PSA: You’re worth more than that bottle of lube you bought for that hook up you used to validate you
- Anonymous
- Oct 9, 2017
- 4 min read
Dating in 2017 has become a complicated and tiring affair. We find that we ask ourselves simple questions like “are we dating?” only to give ourselves complicated answers like “what even is dating?”.
People are open to the idea of love, and as humans we crave the feeling. We seek it where we can and we feel unaccomplished when we don’t get it. In the process of finding love, we find ourselves getting caught up in trying to fill that void, which begs the question: are we actually in need of love, and willing to give and receive it, or are we just on a hunt for attention that will temporarily inflate our egos?
It’s during these moments of ego inflation that we realise that we want more. More intimacy, more sex, more moments that make us feel like we’re worth something. In the moments in between, when we’re coming down from the high of casual hook-ups and quickly getting dressed, eager to escape the forced conversations that usually follow a casual sex sesh, we can sometimes question our actions.
Sometimes I find myself wanting to high five the guy who lasted more than 7 minutes, as a super casual way of showing my appreciation for his efforts, but I don’t, because his efforts didn’t mean anything to him and the fact that we had sex isn’t meant to mean anything to anyone.
Personally, I’ve become accustomed to meaningless sex. By choice I’ve joined that 2017 dating culture, thinking that all I wanted was to satisfy my needs with someone who equally needed their needs satisfied, and I did. That is genuinely what I wanted. I’m probably not ready for a serious relationship, and I likely haven’t found the person who I would want to share my life with. Initially, my intentions seemed simple enough, and the whole concept of hooking up with friends, sneaking around, and sending that 2am “you up?” text and getting a response seemed great, and it is. It’s efficient and the concept itself is seemingly uncomplicated.

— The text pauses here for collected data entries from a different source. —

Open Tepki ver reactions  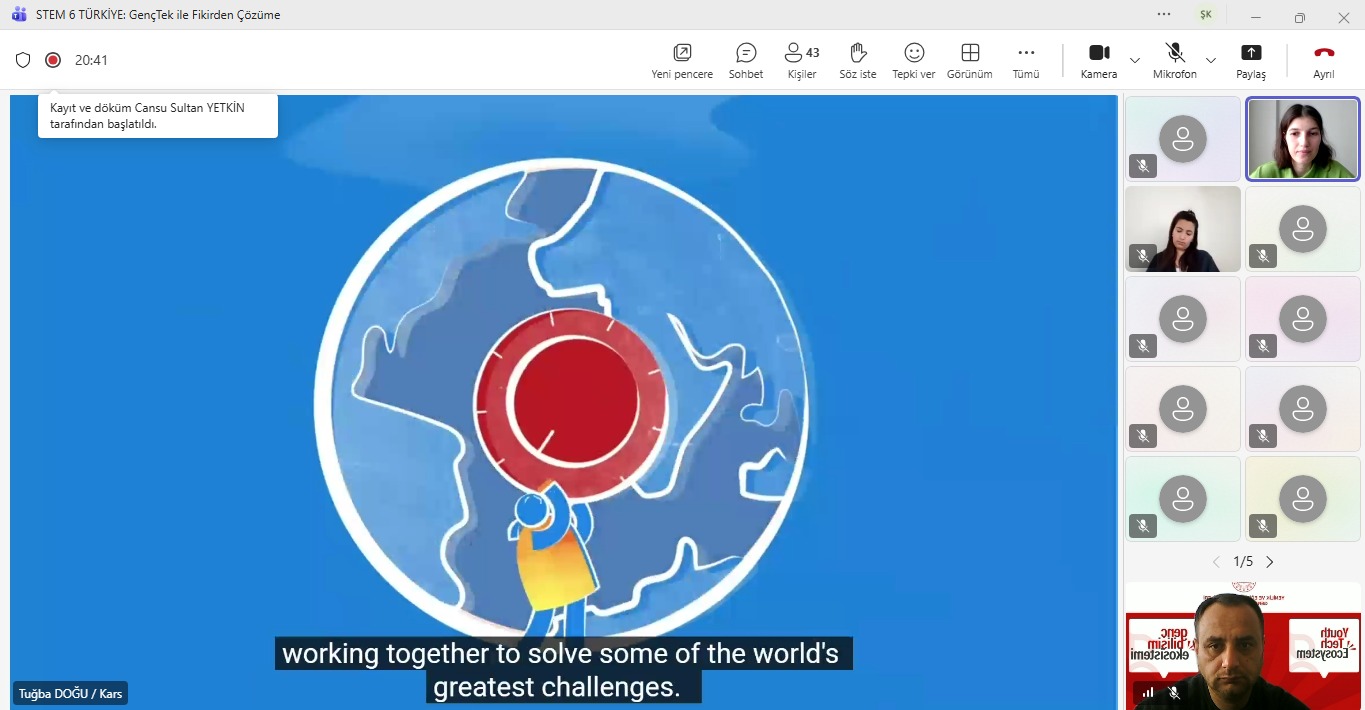(x=913, y=60)
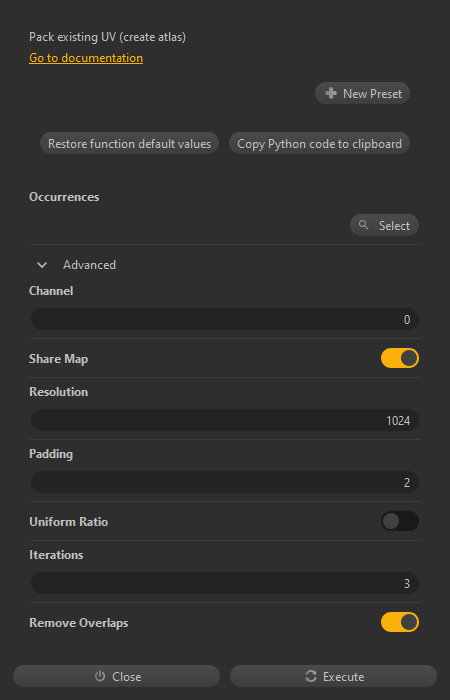This screenshot has height=700, width=450.
Task: Click Copy Python code to clipboard
Action: pos(319,143)
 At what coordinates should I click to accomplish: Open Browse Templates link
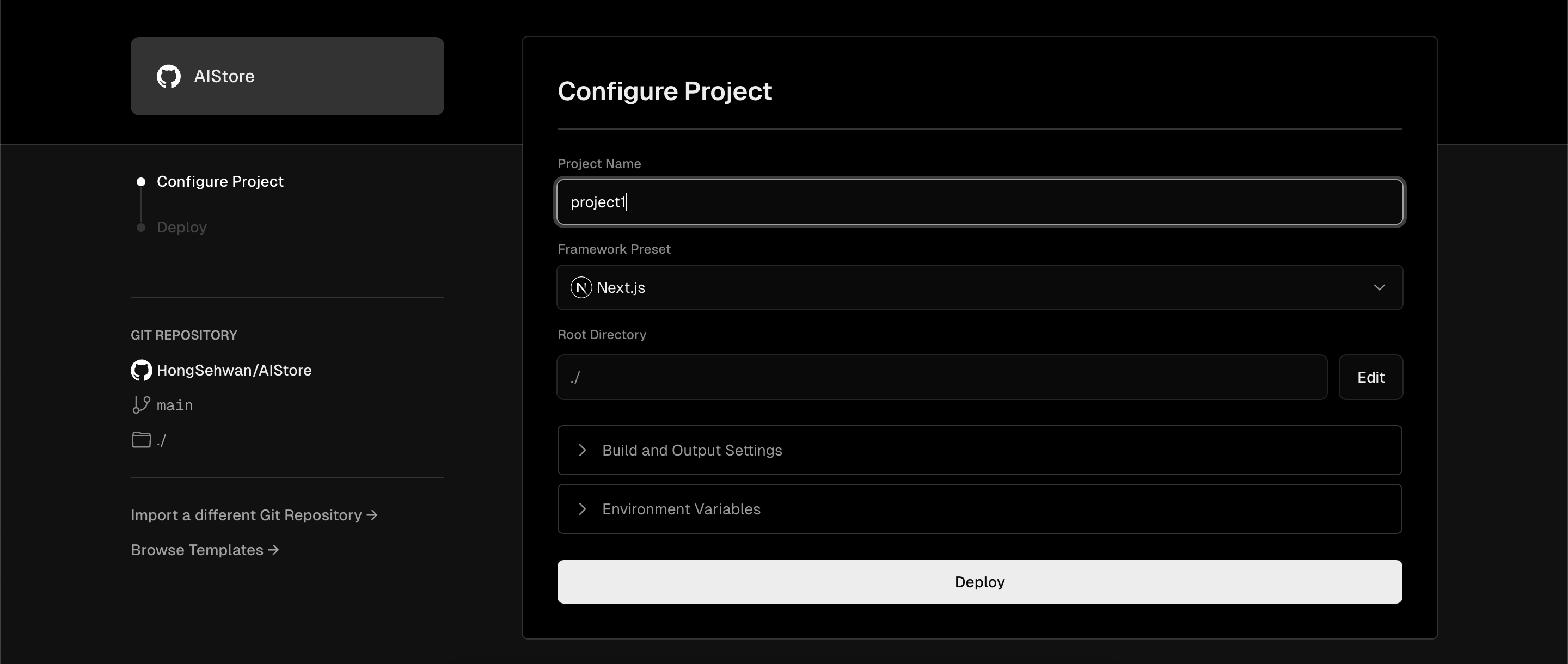(205, 550)
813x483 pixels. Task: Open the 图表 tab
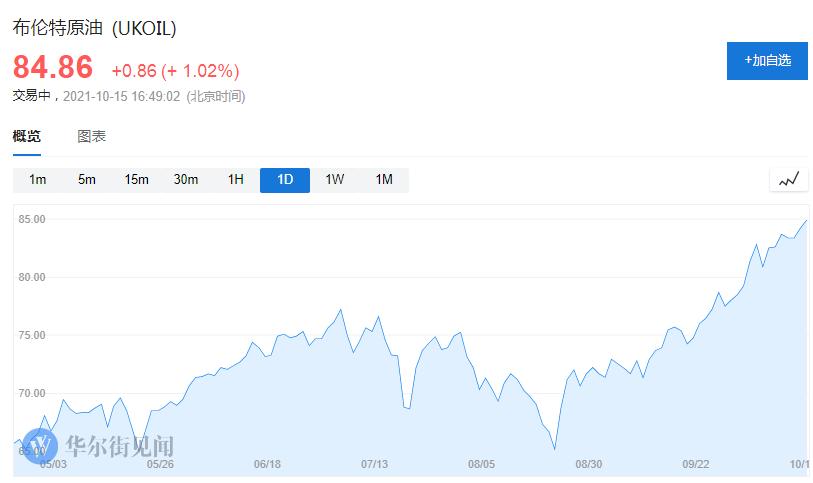[92, 136]
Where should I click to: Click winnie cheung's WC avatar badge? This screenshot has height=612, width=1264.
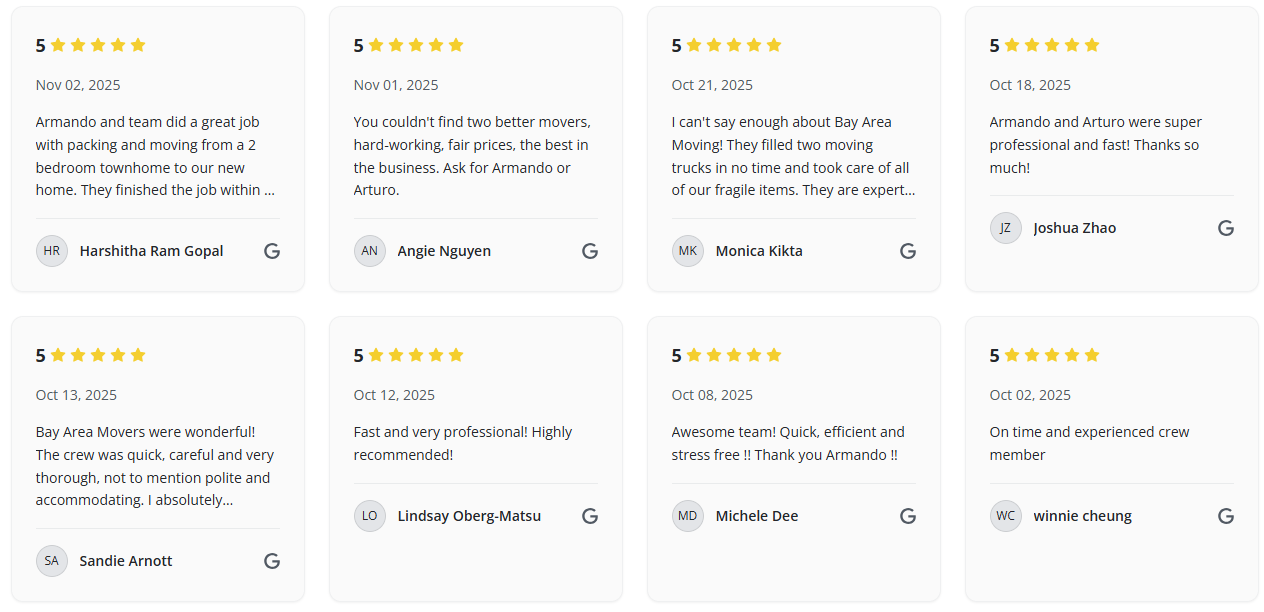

It’s only when you start to question your worth that these casual arrangements become complicated. Regardless of whether you’ve fallen head over heels for the guy who is purely using you for sex, even though he told you from the beginning that he wanted nothing more, or if you just genuinely begin to doubt yourself, this dating culture that everyone thinks is normal, isn’t.
I try to tell myself that one day, something good will come from these arrangements. That one day I’ll meet someone by chance who is attracted to me, and I him, and because it’s easier we’ll begin to see each other casually, but then we’ll soon realise that there’s more to us than sex. That whole fantasy is hypocritical because I’ve found myself being intimate with not only strangers, but also close friends, or even more so, strangers who because of our casual hook-up, have become close friends. When this happens, surely you’ve got to think about whether your sexual compatibility and your close friendship would be grounds enough to consider taking things a step further and committing to that person.
This is where the complications begin. Once you begin to value your FWB, you begin to rely on their attention, and their need for you. I’ve come to a point where I feel almost worthless because I don’t feel wanted. I was never the type of person who would seek validation from anyone; I knew who I was, and it wouldn’t bother me if someone I was seeing happened to meet a really pretty girl, because I felt that to them, I was still a 10/10. I’ve started to doubt myself, and feel ridiculously insecure about hypothetical situations, like them meeting someone who makes them think less of me. I began to over think even the simplest of things, and when he asked “do you have feelings for me?”, stupidly I panicked and blurted out “yes”, something that I knew from the beginning shouldn’t have been an option.
For me, that experience of having someone who you felt was comfortable with you, subconsciously push you away, affected me more than I thought it would. The irony is that as a way to comfort myself, instead of stopping the sexual relationship, I continued as if everything was okay, and then, the more worthless I felt, the more I searched for comfort in the wrong places. I started hitting up old flames, flirting with people I wasn’t really interested in just so they could flirt with me, sending Snapchats to that random I met up with once, and all the while feeling genuinely shit about that one guy who’s attention I valued over the rest. Notice how I didn’t say he was the guy I fell for, or the one who I could see myself raising a family with? I considered writing that, but in writing it I realised that it wasn’t true. He was the guy who made me a feel special, who put more effort in than the rest, who showed me a different way to experience intimacy. I valued him because he seemed to be the best, not because we were in love and it just didn’t work out.
As a 20 year old, living in 2017, I don’t know what love is. I’ve never experienced it; I’ve never been in a serious relationship and I’ve never had sex with someone who loved me, or I them; and I think that’s sad. I’m not a romantic person who correlates sex with love or believes in love at first sight or soulmates; but I am someone who is sick of this fear of commitment, sick of pretending that I’m emotionless, and above all, sick of feeling like I’m worth less than the bottle of lube I brought on the way to his house.